Problem to solve - What is needed is an exact reproduction of the lines in the records below, starting at the line with "1094x1092 pixels. How" and ending at the line with "Viewport: 800px width, 500px", both included, and nothing else; pictures stay out.

⁂

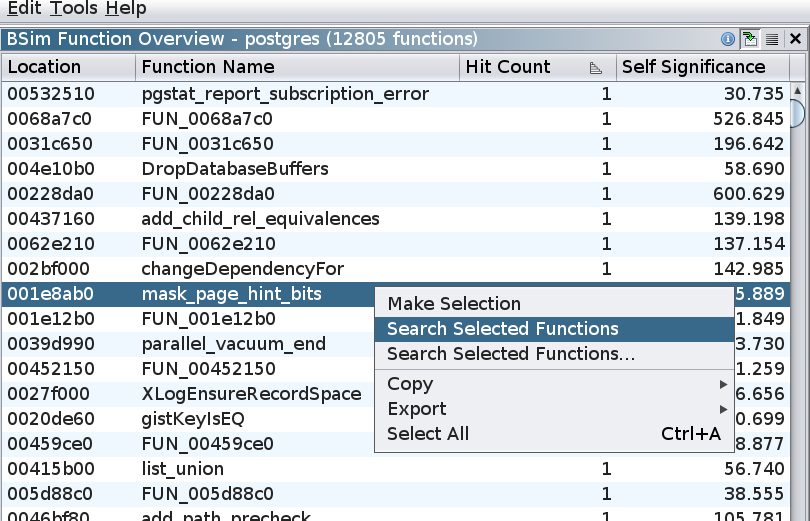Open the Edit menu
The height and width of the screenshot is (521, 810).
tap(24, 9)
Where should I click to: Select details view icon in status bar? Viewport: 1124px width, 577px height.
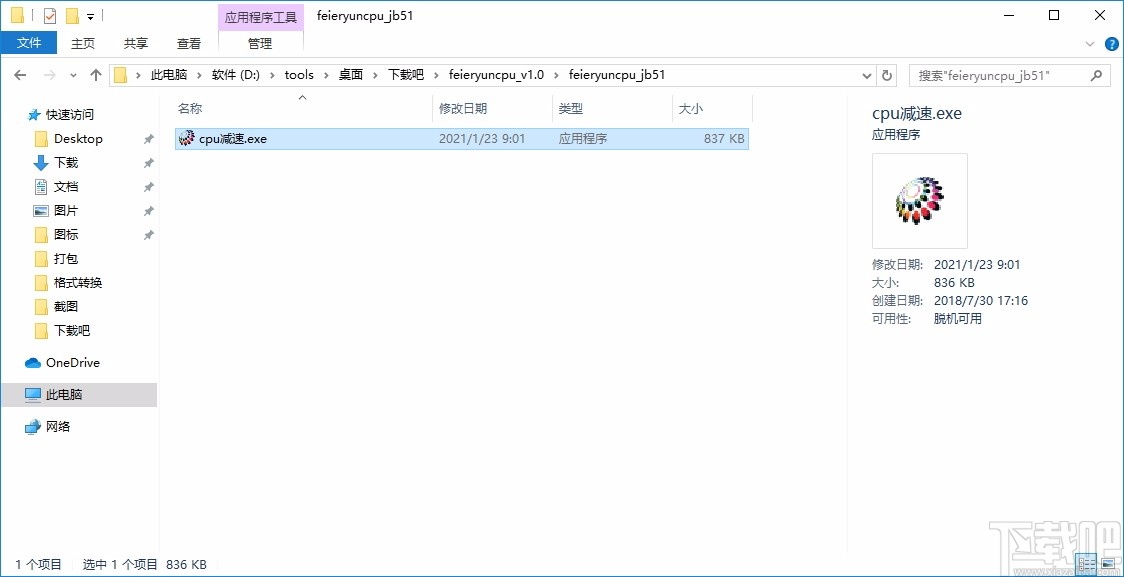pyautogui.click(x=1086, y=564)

⁂

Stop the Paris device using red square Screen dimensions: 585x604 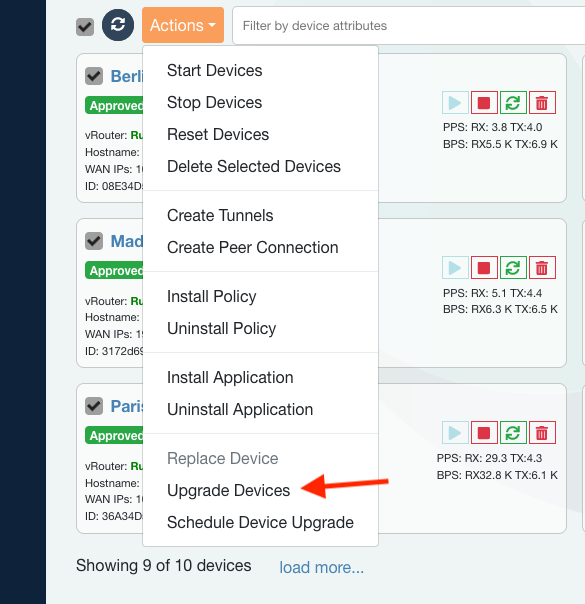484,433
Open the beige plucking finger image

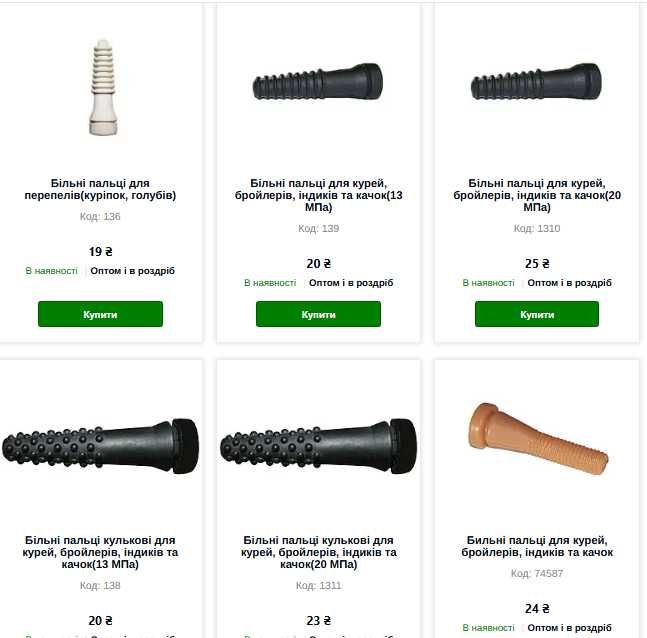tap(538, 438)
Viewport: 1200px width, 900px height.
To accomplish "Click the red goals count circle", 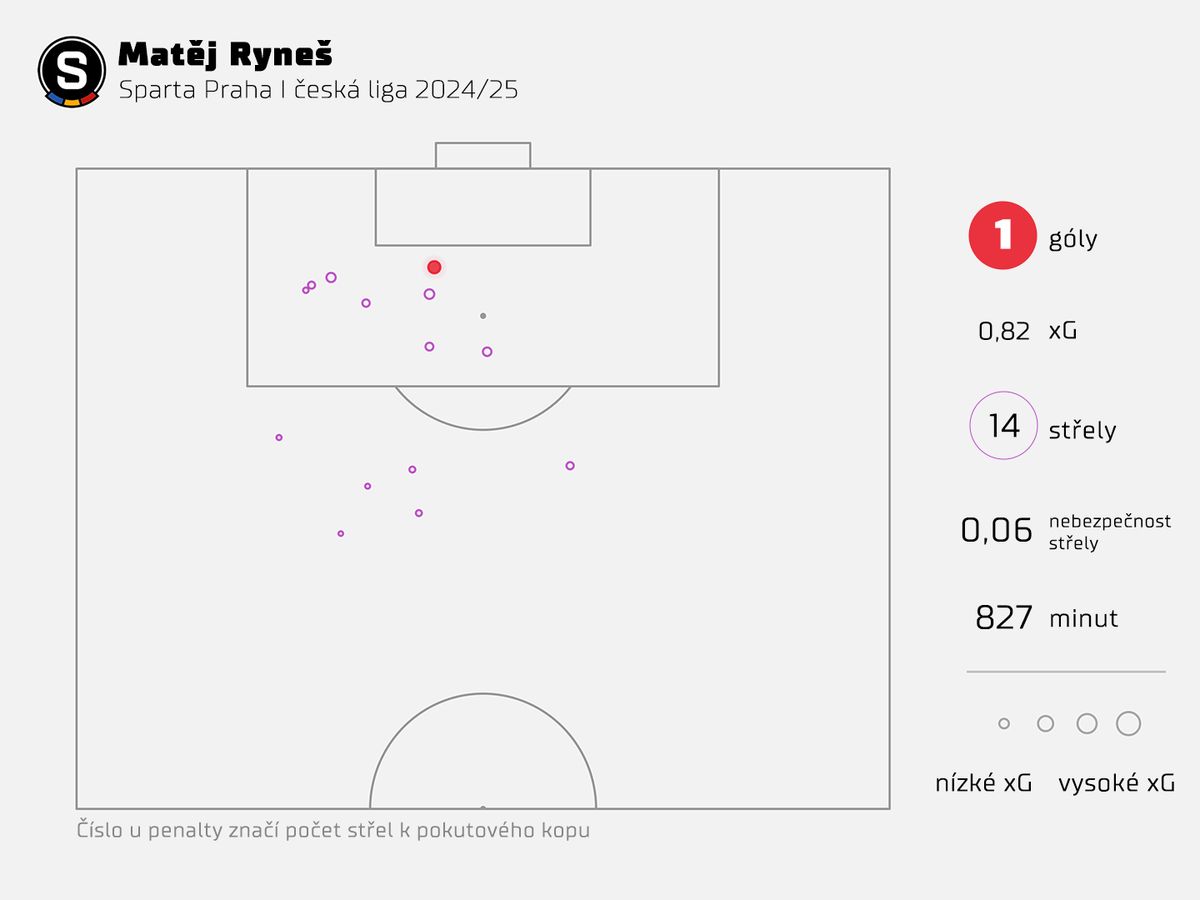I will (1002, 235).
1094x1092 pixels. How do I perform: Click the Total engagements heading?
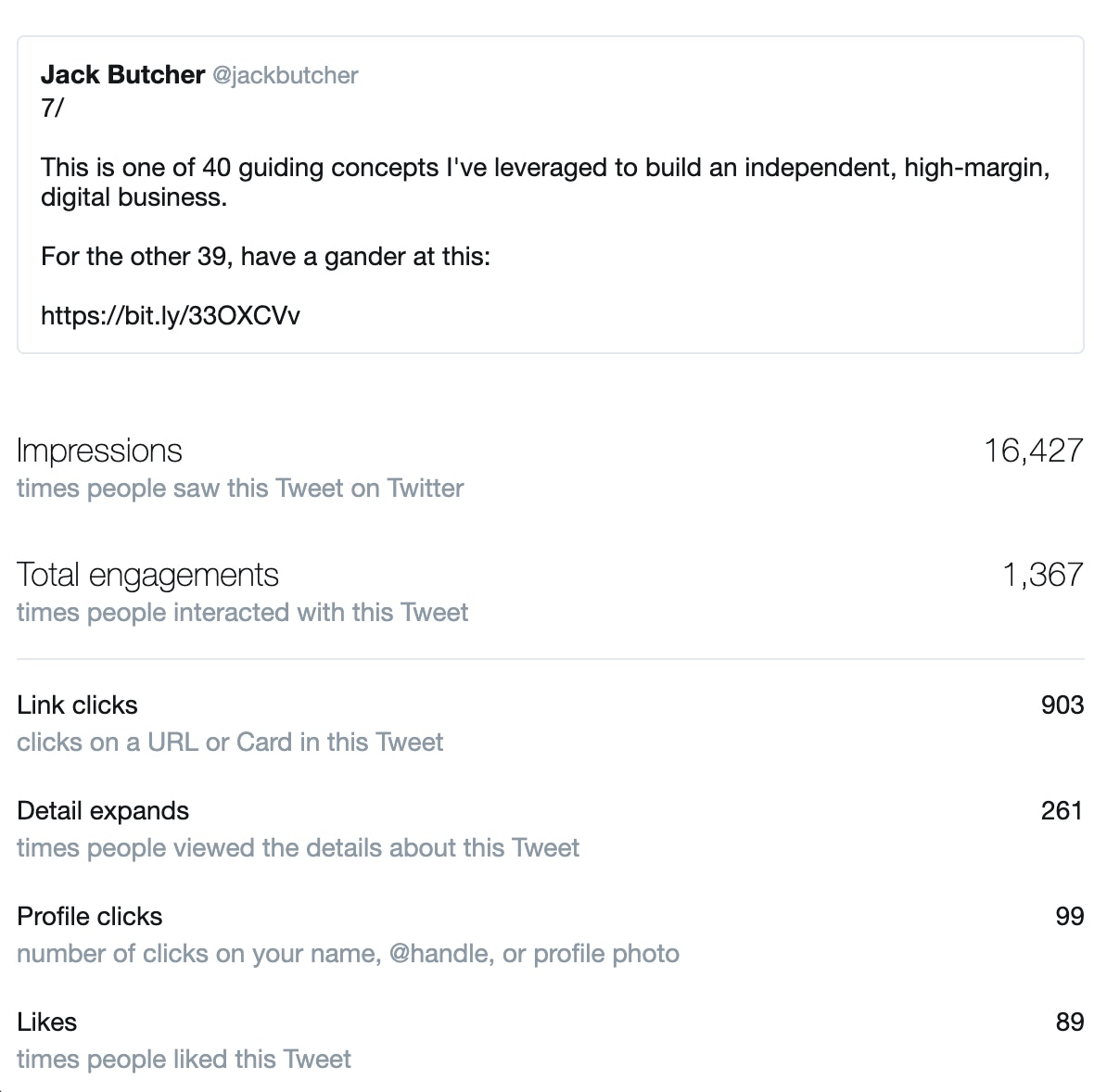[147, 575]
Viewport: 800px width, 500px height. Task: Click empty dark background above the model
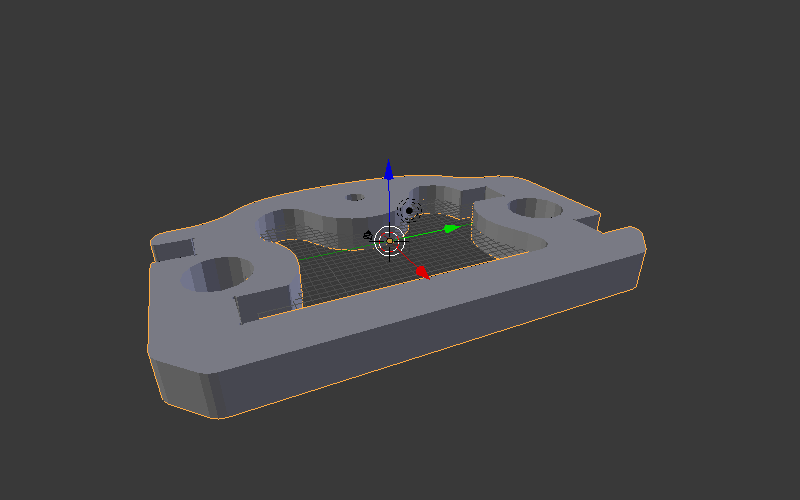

⁂

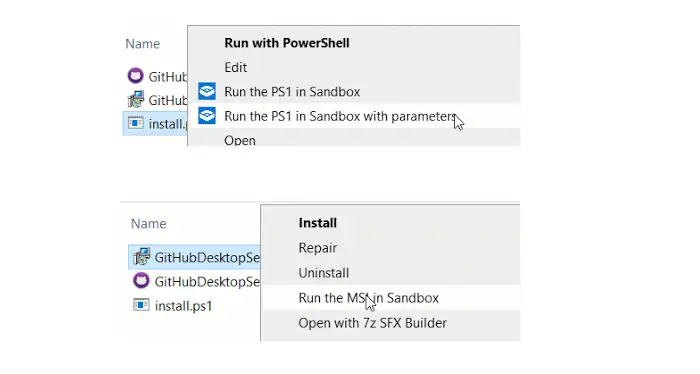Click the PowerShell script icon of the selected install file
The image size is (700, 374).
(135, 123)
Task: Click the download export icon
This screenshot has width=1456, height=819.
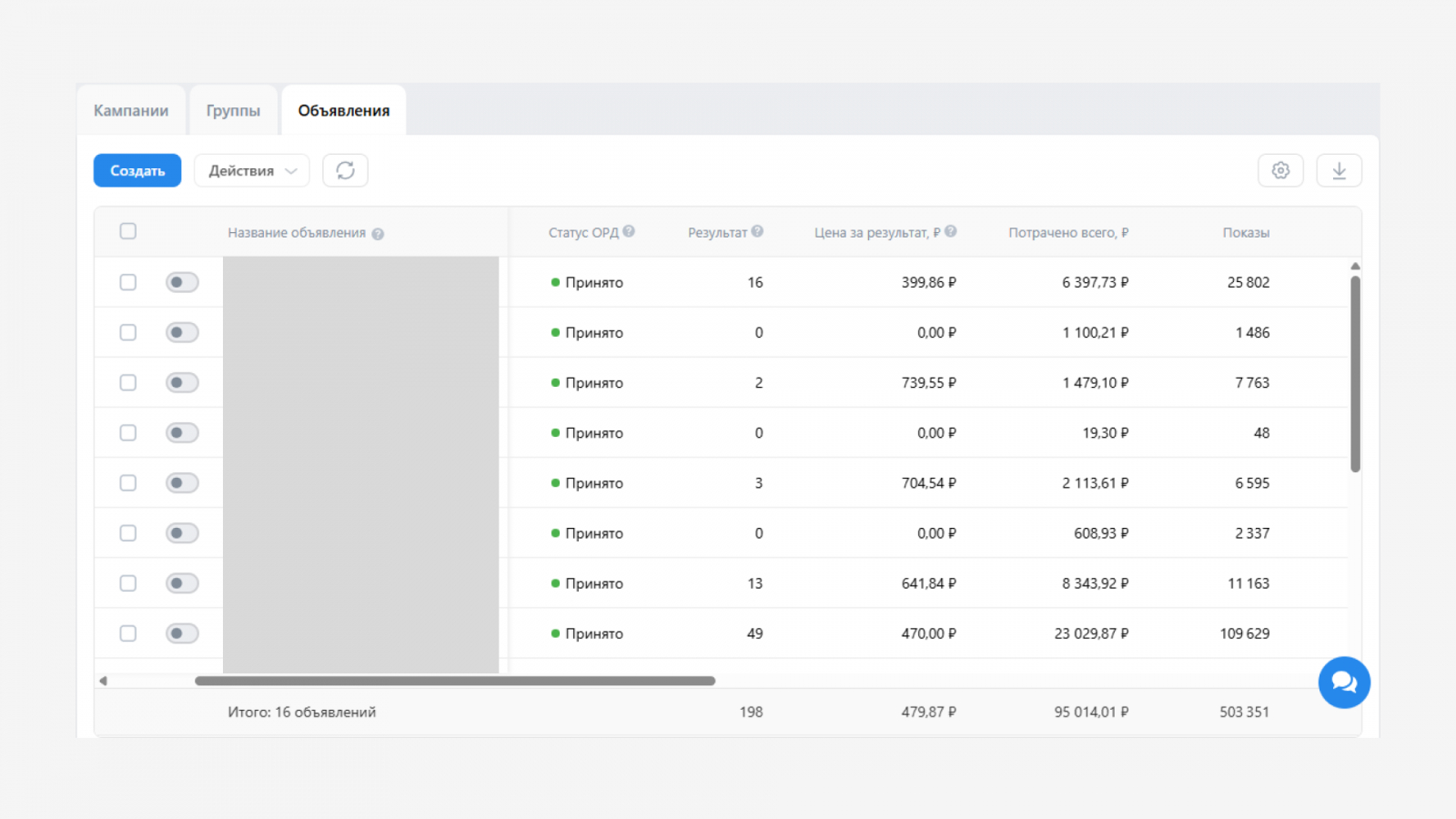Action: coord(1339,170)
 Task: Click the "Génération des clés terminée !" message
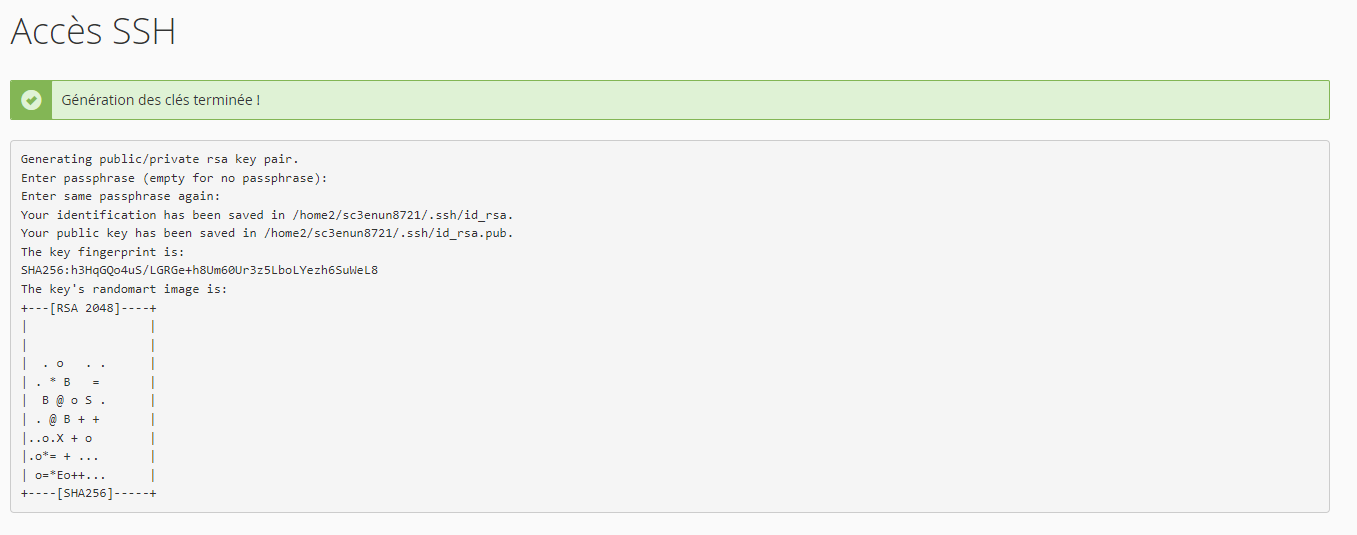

⁂

Task answer -
1094x1092 pixels. How do I perform: Click the Total engagements heading?
[147, 575]
Viewport: 800px width, 500px height. Task: Click empty dark background above the model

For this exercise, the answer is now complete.